Sound installation using SCAMP

Hi everyone—fairly new user here. I’ve really been enjoying working with this library for the past few weeks. In addition to being a composer, I have some background as a programmer, and was really happy to come across SCAMP. Thank you so much, @MarcEvanstein!

I thought I’d share a project I’m currently working on using SCAMP. It’s an online, binaural sound installation, with the ultimate goal being to make it available as a live YouTube stream of theoretically indefinite length. The idea is that characteristics of the sound will change in real time according to data, such as the number of people currently listening to the installation. In essence, I’ve built an instrument in Max/MSP consisting of a bank of sound generators as well as a spatialization engine, and I’m then using SCAMP/Python to play that instrument.

For now, I’ve been making some draft prototypes of the installation. To do this, I’ve simply been using some sample data for current stream viewership, letting the software run for a few minutes, and recording the results. Here’s one of them:

(Please listen with headphones!)

And here’s the Python script which is controlling everything, in case anyone wants to have a peek:

It’s still a work in progress, but just thought I’d share in case it’s of interest to folks on here (comments/questions welcome, of course!).

Look forward to chatting more about SCAMP!

Cheers,
Alex

2 Likes

that is very cool. does your script also stream to youtube live?

Thanks! The script doesn’t currently handle streaming the resulting sounds to YouTube, no (to do that I was thinking of routing the audio from Max to streaming software such as OBS).

This is great—welcome Alex! I love the hacking together of different tools, since that’s kind of what I designed SCAMP to allow you to do. Also, I’ve been curious about doing this kind of thing myself, and hadn’t thought of routing to OBS.

I notice in the code some hacks designed to overcome the fact that the clock gets upset when the Google API call takes a while. One thing you might try is changing s.fork(update_parameters, args = [s]) to s.fork_unsynchronized(update_parameters, args = [s]). This would cause it to operate outside of the clock system, which I think would be okay in this case?

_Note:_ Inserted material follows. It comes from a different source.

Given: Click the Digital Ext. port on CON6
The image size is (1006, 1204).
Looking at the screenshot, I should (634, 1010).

Another possibility in situations like this is to use s = Session().run_as_server(). This causes the Session to run on a separate thread from the main script, which can be useful when doing more “live coding” style stuff.

One other thing: I see you made your own classes for chords and stuff like that, which is awesome and very much in the spirit of the build-your-own-tools philosophy behind SCAMP. That said, in case it’s useful to you, you should know about the scamp_extensions package, and in particular the scamp_extensions.pitch.Scale class. It’s super flexible, and can load from and save to scala files.

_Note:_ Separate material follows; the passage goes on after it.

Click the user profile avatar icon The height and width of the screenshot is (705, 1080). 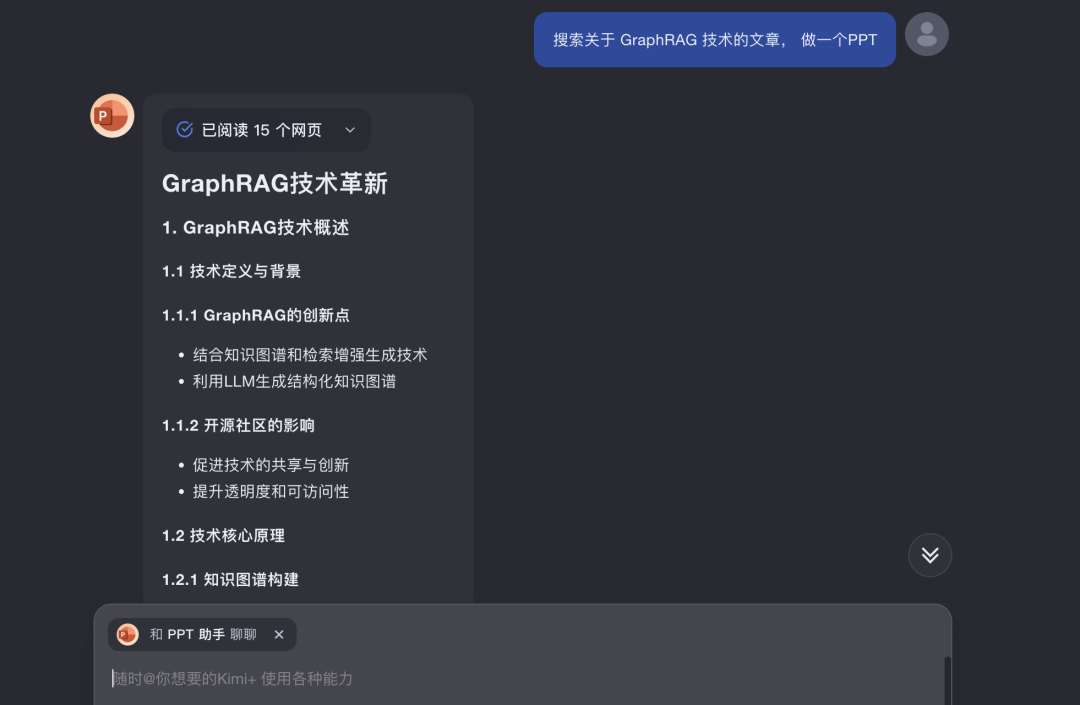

Oh, also: since you’re doing SCAMP to max, you might find these examples useful: ~marcevanstein/scamp: examples/Demos/ScampToMax/ - sourcehut git. I’m not a big max person, but maybe it will be of use. :slight_smile:

Oooh, thank you so much for all of this, Marc! Yes, calling fork_unsynchronized() here seems to work like a charm—no more warnings being thrown in the terminal about the clock being behind schedule. It’s really good to know about the scamp_extensions package and Max demos, too. I’m realizing how provisional a lot of my SCAMP knowledge is at the moment (mostly it’s based on having watched just a few of your tutorial videos)—looking forward to digging into the documentation a bit more!